RDD Pipe operation converts each Row to a string. How to convert back to row-CodePudding

I am using PySpark to pipe an RDD out to an external process (stdin/stdout).

piped_rdd = rdd.pipe(exe_path)

When I examine the returned PipeLineRDD all rows have been converted to strings

["Row(ID='x123223=', FirstName='L', LastName='S')", "Row(ID='43454".....)]

Is it possible to convert these strings back into proper rows?

CodePudding user response：

We could use eval(). I tested the following which seems to work on the sample data.

val_ls = [
    "Row(ID='x123223=', FirstName='L', LastName='S')", 
    "Row(ID='x123224=', FirstName='K', LastName='P')"
]

def evalRow(theRowString):
    """
    imports pyspark.sql.Row and uses `eval()` to resolve the Row strings
    """
    from pyspark.sql import Row

    return eval(theRowString)

spark.sparkContext.parallelize(val_ls).map(lambda k: evalRow(k)).collect()
# [Row(ID='x123223=', FirstName='L', LastName='S'),
# Row(ID='x123224=', FirstName='K', LastName='P')]

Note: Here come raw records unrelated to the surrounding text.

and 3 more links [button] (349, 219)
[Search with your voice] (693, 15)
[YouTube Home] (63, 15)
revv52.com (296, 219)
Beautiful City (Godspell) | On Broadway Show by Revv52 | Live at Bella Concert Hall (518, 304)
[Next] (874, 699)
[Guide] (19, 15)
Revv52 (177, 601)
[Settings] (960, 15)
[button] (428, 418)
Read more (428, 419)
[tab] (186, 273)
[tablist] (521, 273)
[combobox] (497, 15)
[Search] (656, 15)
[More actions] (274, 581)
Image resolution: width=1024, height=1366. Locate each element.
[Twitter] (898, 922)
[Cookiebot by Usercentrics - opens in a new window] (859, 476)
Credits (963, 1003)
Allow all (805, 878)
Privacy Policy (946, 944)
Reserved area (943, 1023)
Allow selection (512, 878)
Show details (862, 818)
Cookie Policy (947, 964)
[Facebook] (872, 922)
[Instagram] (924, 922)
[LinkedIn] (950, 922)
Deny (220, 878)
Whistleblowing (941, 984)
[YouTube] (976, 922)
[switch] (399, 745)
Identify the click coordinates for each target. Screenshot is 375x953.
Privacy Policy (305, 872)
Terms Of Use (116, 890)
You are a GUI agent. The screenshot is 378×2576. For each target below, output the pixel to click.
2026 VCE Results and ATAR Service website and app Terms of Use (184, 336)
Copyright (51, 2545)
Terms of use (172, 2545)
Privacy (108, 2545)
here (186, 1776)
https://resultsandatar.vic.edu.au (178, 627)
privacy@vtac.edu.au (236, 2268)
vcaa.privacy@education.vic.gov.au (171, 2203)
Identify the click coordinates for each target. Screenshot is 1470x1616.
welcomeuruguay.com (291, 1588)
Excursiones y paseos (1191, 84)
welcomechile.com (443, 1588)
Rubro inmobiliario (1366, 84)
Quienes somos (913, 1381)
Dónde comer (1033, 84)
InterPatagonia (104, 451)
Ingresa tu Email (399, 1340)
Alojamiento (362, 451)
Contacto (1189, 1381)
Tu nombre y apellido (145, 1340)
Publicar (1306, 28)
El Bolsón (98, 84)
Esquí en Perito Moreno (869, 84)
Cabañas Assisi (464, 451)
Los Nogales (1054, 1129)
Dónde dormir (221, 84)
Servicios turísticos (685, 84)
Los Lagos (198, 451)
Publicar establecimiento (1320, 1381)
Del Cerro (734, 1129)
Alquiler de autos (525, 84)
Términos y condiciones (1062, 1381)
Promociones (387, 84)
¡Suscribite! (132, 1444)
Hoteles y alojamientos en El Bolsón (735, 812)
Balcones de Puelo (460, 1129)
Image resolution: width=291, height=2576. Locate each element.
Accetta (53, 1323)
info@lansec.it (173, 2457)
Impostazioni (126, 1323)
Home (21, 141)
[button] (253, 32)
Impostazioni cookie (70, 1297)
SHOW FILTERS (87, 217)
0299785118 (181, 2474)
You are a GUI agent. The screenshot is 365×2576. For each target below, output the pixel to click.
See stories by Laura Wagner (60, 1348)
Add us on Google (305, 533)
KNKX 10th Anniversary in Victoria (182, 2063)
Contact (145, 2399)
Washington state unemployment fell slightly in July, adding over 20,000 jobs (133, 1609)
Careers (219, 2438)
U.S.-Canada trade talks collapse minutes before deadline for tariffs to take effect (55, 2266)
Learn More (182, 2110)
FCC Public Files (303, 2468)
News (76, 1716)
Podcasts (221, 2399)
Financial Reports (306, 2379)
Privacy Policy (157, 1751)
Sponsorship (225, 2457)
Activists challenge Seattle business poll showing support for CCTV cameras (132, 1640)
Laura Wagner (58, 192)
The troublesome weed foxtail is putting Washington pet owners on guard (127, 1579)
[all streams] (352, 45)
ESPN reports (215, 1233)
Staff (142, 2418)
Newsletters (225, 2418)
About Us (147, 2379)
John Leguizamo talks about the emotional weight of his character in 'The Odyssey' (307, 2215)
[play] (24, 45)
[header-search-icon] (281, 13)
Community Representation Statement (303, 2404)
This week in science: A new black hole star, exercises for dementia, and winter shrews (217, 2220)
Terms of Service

I checked the type of the results

set(spark.sparkContext.parallelize(val_ls).map(lambda k: type(evalRow(k))).collect())
# {pyspark.sql.types.Row}

I was initially just importing Row without creating the function and used eval() directly in the map() --

from pyspark.sql import Row
spark.sparkContext.parallelize(val_ls).map(lambda k: eval(k)).collect()

I kept hitting the error NameError: name 'Row' is not defined. I think it is because we aren't importing Row on the workers and it does not know how to evaluate the eval("Row(...)")